Aquellas imágenes proyectadas en los cines españoles desde los años cuarenta nos resultan hoy patéticas, aunque sobran, por desgracia, los que las lloran con añoranza (a pesar de que no necesiten forzar en exceso sus lagrimales, la verdad; que la cosa no es tan distinta; o por lo menos podía, debería, serlo mucho más).

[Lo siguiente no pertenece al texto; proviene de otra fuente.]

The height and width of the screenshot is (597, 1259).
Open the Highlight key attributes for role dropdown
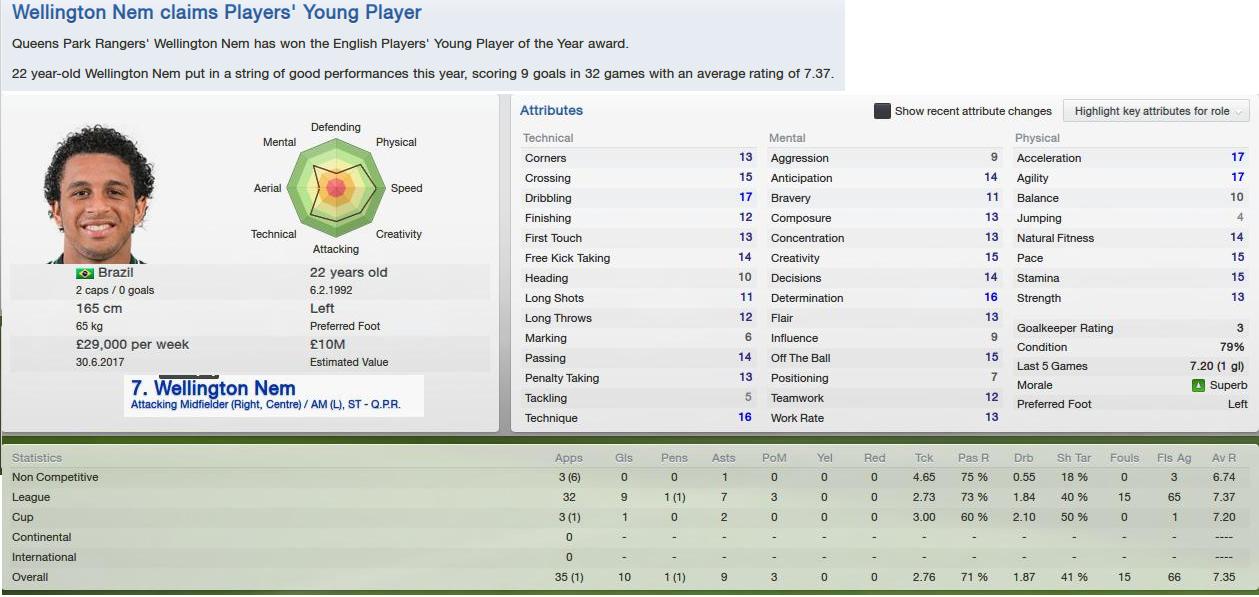(x=1156, y=111)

La manipulación estaba detrás de ese aldeano que sujetaba una res con un brazo y levantaba el otro al paso del Caudillo; la amenaza y el temor a la muerte relucían en esas calles empedradas por las que corrían unas niñas humildes para saludar al general Franco. Aquélla era la España del NO-DO, y lo más doloroso es constatar cómo han cambiado los medios, pero no los fines. El pueblo sigue arando o desenvolviéndose ante un ordenador para regocijo de las mismas familias. Sigue formando parte de esa cadena de producción a cambio de unos cuantos derechos, unas migajas. "Ahora se vive mejor que antes", nos recuerdan los voceros con espíritu de sanguijuela. Pero la realidad tiene otras caras. A muchos, les petrifica la mirada de una medusa pesimista, obstinada en convertirnos en estatuas no pensantes, de piedra fría y estéril.

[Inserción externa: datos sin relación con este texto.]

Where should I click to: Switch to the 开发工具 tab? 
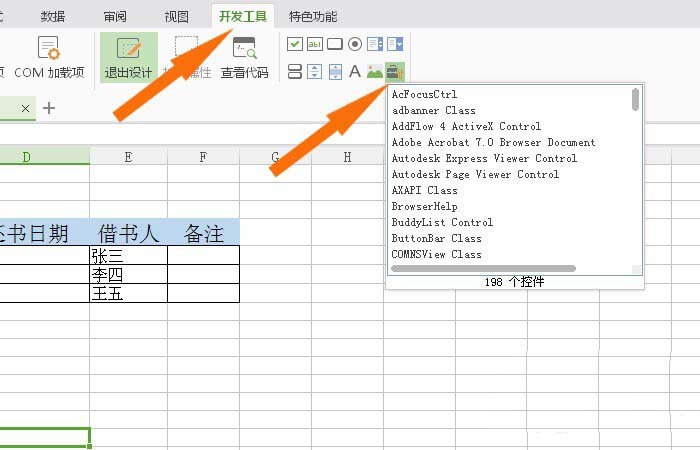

España es ahora una sucursal estadounidense en toda regla. En la España de blanco y negro, boina, chaleco y botijo no había lugar para el imperialismo; excesivos trueques y demasiada huerta familiar. Hoy, la manutención de los informativos televisivos depende de los ingresos publicitarios de esas multinacionales que, a carrillo hinchado, mastican felizmente el consumo de los españoles ya sin boina, chaleco ni botijo. Españoles en color, pero sujetando, como aquél, una res en una mano y saludando al cielo con la otra. Ya no es un saludo fascista, es cierto, pero nos agitan la mano desde detrás como si un ventrílocuo fuese el dueño de nuestras palabras, de nuestras voluntades. Cuesta escaparse de su dominio. La televisión es en ocasiones ese ventrílocuo. Logra mostrar -antes en el NO-DO; ahora en otros formatos más modernos- la España que va bien, la nación rica que emerge de las ruinas a las que quisieron llevarla los malvados.
Esta España sigue devorando a sus propios fantasmas. Unos fantasmas a los que se cita, pero a los que casi siempre se niega la palabra. "Los fantasmas no hablan", dicen los que pretenden pasar como centuriones del poder, pero es falso: ahí tienen a Javier Arenas, por poner un ejemplo; aunque me refería más bien a esos espectros teñidos de rojo. Ya no preocupan tanto esos espectros, ahora que Marx ha muerto. Pero los escribanos con escamas -que han seguido la escala evolutiva de los primeros reptiles- lanzas sus dardos y sus palabras, los nuevos cancerberos ladran a quienes persiguen extinguir las llamas de ese infierno de imágenes trucadas, relucientes verbenas populares y legiones de fieles a la doctrina oficial. Los malos siguen siendo enfermos estalinistas; los contrarios siguen siendo los desestabilizadores; los soñadores siguen siendo un peligro público; los que luchan contra la estandarización de los pareceres son elementos peligrosos; los que tratan de respirar de cerca la fragancia de la libertad de expresión son utópicos irreverentes, indeseables. Eso nos muestra el NO-DO de nuestros días, repartido en mil y un formatos de ilimitado alcance y obligada difusión. Los títeres son los mismos, la esperanza es, si cabe, menor.
Han pasado sesenta años. Callemos, nessun dorma, que sigan proyectando nuestro futuro a su antojo con nuestra oposición. Que no averigüen nuestros nombres. Peor será dentro de otros sesenta. Y tendremos que sobrevivir, ¿no?